**PROVIDED RECORDS**
──────

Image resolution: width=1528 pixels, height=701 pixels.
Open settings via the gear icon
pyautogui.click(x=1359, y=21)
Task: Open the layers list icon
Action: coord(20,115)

──────

**PROBLEM TO WORK ON**
Swap "gear" for "cog" throughout the listing above and write it out again with nothing else changed.

**FINISHED EXERCISE**
Image resolution: width=1528 pixels, height=701 pixels.
Open settings via the cog icon
pyautogui.click(x=1359, y=21)
Task: Open the layers list icon
Action: coord(20,115)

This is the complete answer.